Goal of the exercise: In the records below, find the line containing "The width and height of the screenshot is (259, 461)." and transcribe it and every line after it exactly; leave the pictures out.

Dataset:
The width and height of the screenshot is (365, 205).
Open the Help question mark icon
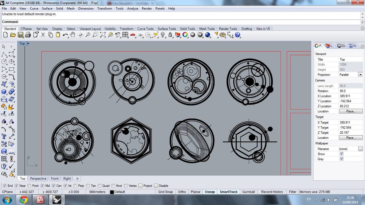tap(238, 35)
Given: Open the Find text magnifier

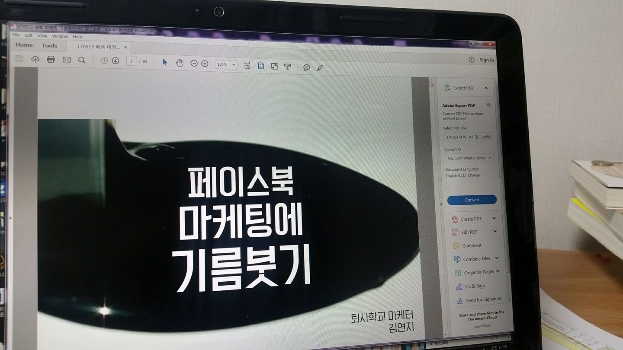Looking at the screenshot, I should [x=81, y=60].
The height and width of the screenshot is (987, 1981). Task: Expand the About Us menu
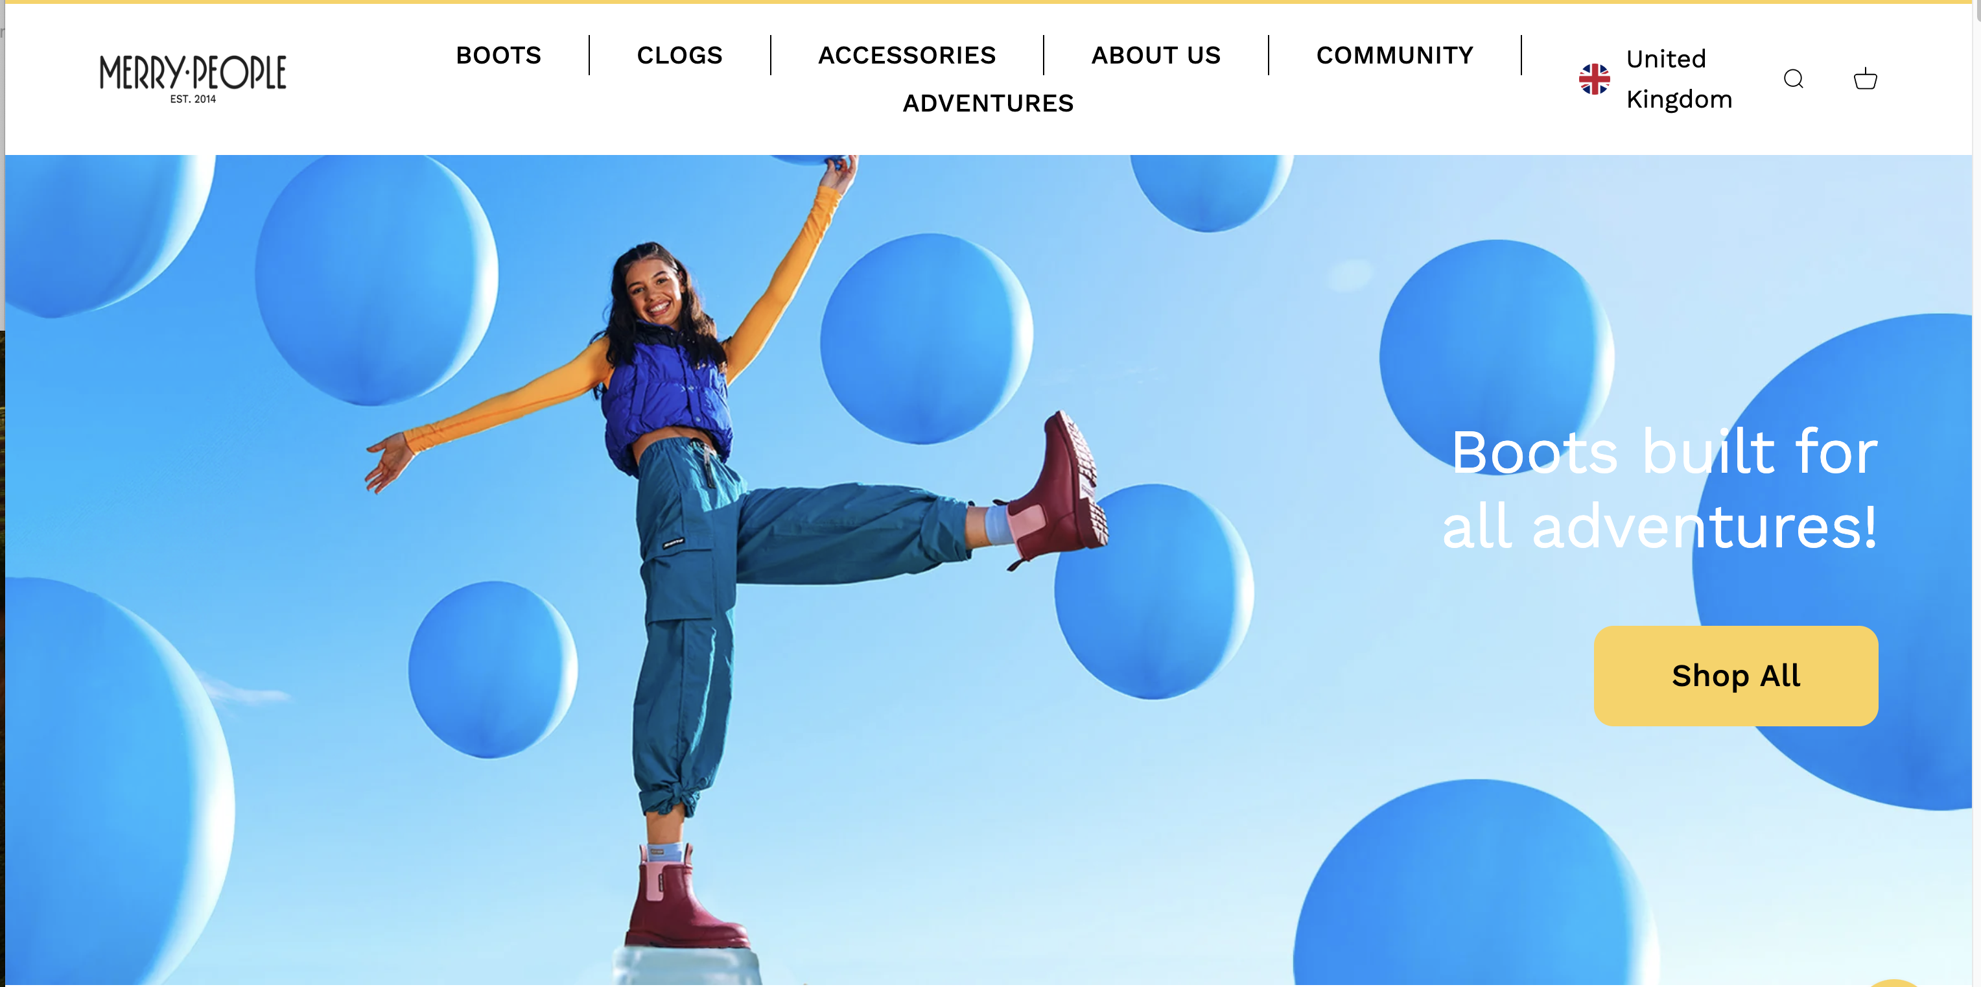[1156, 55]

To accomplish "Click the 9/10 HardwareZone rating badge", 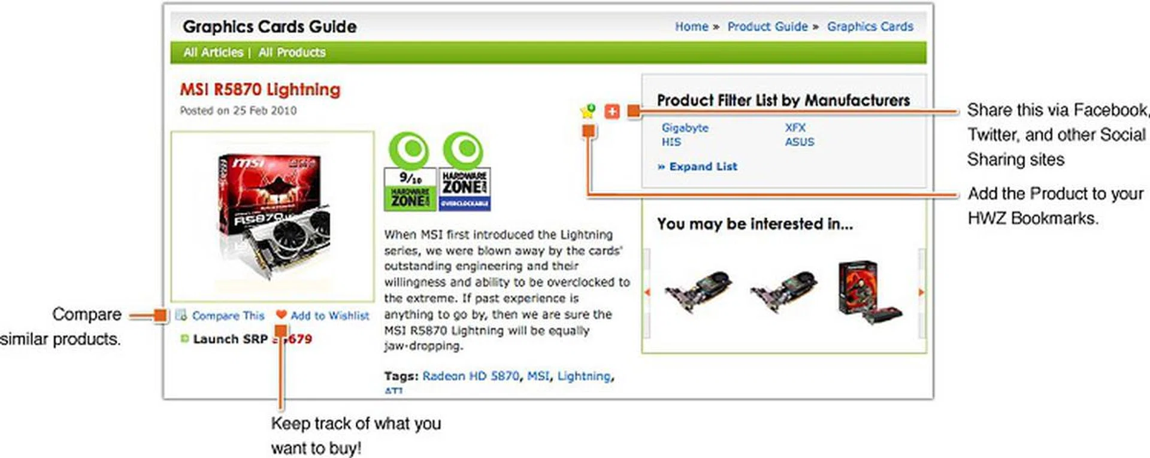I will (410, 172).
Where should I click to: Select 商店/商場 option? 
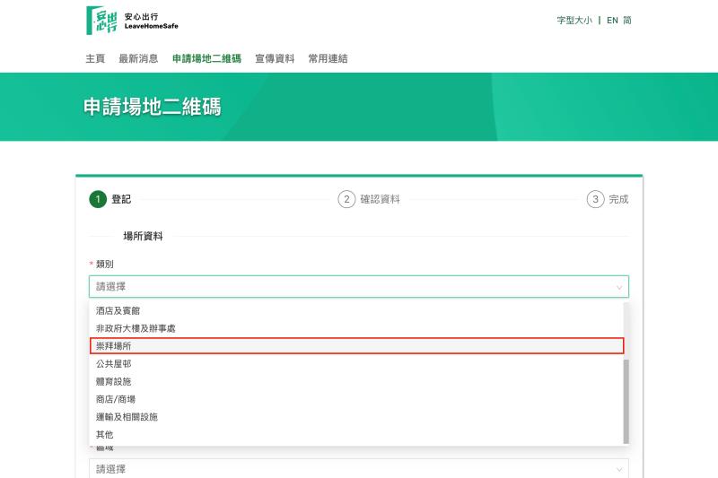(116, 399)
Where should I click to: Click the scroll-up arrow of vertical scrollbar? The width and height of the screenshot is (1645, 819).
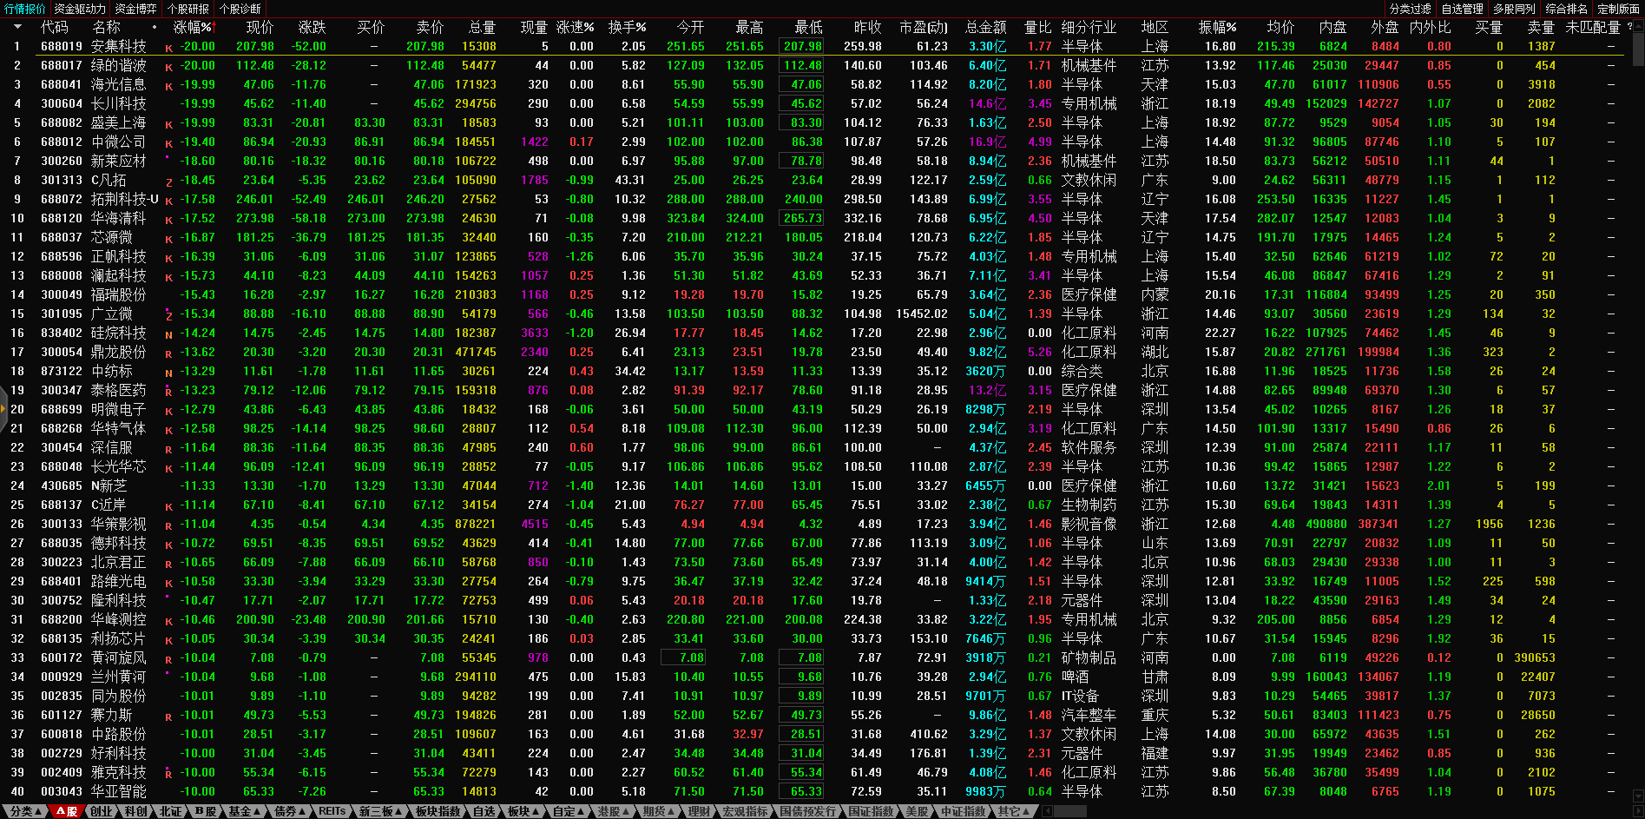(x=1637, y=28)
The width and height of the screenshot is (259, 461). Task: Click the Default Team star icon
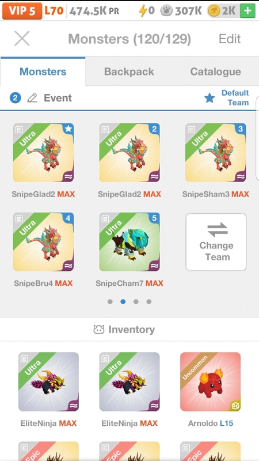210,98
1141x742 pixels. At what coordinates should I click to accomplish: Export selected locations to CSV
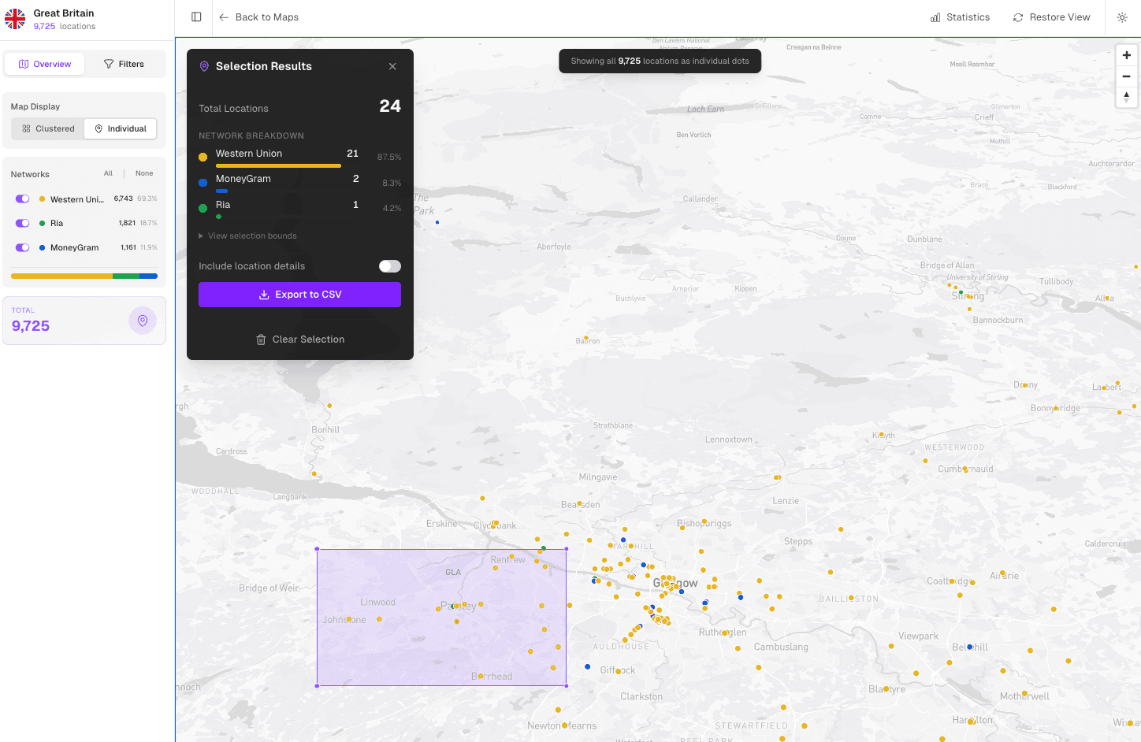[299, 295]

Your solution:
The width and height of the screenshot is (259, 461). Task: Click the Default Team star icon
210,98
1141x742 pixels. At what coordinates should I click to accomplish: Export selected locations to CSV
[299, 295]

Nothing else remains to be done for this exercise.